First of all, he, like so many anti-Jagan commentators, blamed Cheddi Jagan for the struggle he and the PPP leaders and members waged for the independence of this country.
He has repeated the old slogan of Jagan being “outmanoeuvred by the West and Forbes Burnham”.

The fact is, Jagan was not “outmanoeuvred.” It was the cause he and the PPP represented, the cause of freedom, and the broad masses of the Guyanese people who were betrayed by the PNC which was led by Burnham.
Forbes Burnham, by collaborating and becoming the main man of imperialism, (he received money from the CIA until 1973 as revealed in documents released by the State Department of the U.S. and British Foreign Office) was as guilty as the British and CIA. Forbes Burnham chose the “easy” road by working with hostile foreign powers against the wishes of the Guyanese people. There is nothing noble in that as far as I am concerned.

Cheddi Jagan is disliked by some of the middle-class Indian intellectuals such as Ramharack, because he refused to abandon the working people; because he refused to adopt racist politics to counter Burnham’s PNC racism in the 1960s; and because he stuck with his class approach to the issues in Guyana. These positions of Jagan and the PPP were never a secret. Jagan was always open and honest with the Guyanese people.

At a public meeting on June 17, 1964, Cheddi Jagan made his position clear on that matter. He dismissed the idea of making the PPP an Indian party. He said publicly that many persons approached him on that issue. Here is a direct quote from that meeting “…I can understand their fears (Indians) and their feelings, but I have had to tell them that the PPP was not interested in putting Indians on top, but to see justice for all….” Dr.
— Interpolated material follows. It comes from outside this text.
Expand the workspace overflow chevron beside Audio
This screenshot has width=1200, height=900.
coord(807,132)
Jagan went on to say that “…the solution to the problems of this country lies in the unity of the working class.” That was the position he held to the day he died.
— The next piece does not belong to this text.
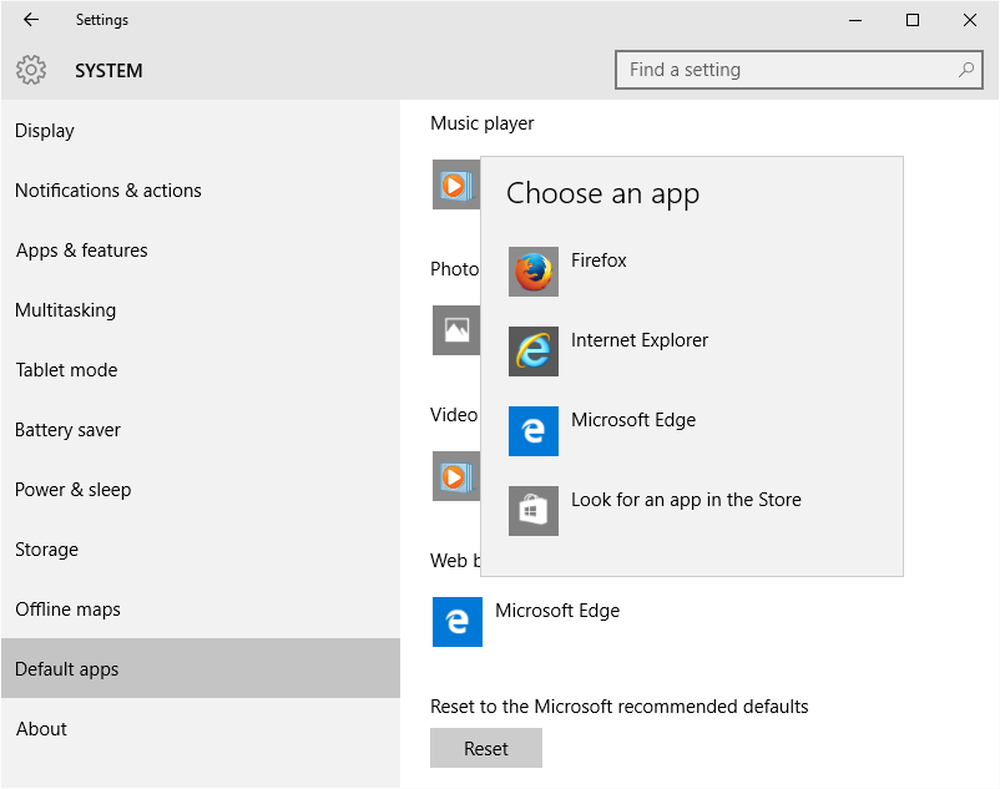
Task: Click Look for an app in the Store
Action: click(x=686, y=500)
Cheddi Jagan made such empathic statements at a time when racially instigated violence was at its highest. It was just after the Wismar holocaust (using Burnham’s words) and violence raging on the coast. Dr. Jagan toured the troubled spots on the East and West Coast and his message was the same, unity. Only PPP leaders of that period went out publicly with that message of uniting our people.

The real “fundamental” sin of Jagan for Ramharack and others like him who hate the PPPs politics, is due to the fact that Jagan refused to practise the politics of race.
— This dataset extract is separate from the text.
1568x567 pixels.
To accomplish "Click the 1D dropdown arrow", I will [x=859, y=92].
Ramharack and his ilk cannot forgive Jagan because the masses of Indian Guyanese, workers, farmers, patriotic business people, agreed with and supported him and rejected the racist politics that some of Ramharack’s heroes wanted to pursue. They rejected those elements because the masses saw that they were insincere and Jagan’s way was the only viable route.

The Indian refugees from Wismar/Christianburg and Mackenzie chased Dr. Balwant Singh when he visited them in Ruimveldt and tried to instigate racism among them. This is a strong indicator that PPP supporters accepted the party’s line and rejected racism.

Balramsingh Rai, whom Ramharack is trying to make into an Indian hero, was no defender of Indian Guyanese. He was simply trying to use the Indian Guyanese masses to fulfil the diabolical plans of the colonial masters to further promote racism in British Guiana. He had refused to join the PPP in 1953 and instead he joined the NDP, which was the political arm of the League of Coloured People, headed by John Carter. He lost his deposit, securing only 6.2 per cent of the votes cast in the Central Demerara constituency, his hometown.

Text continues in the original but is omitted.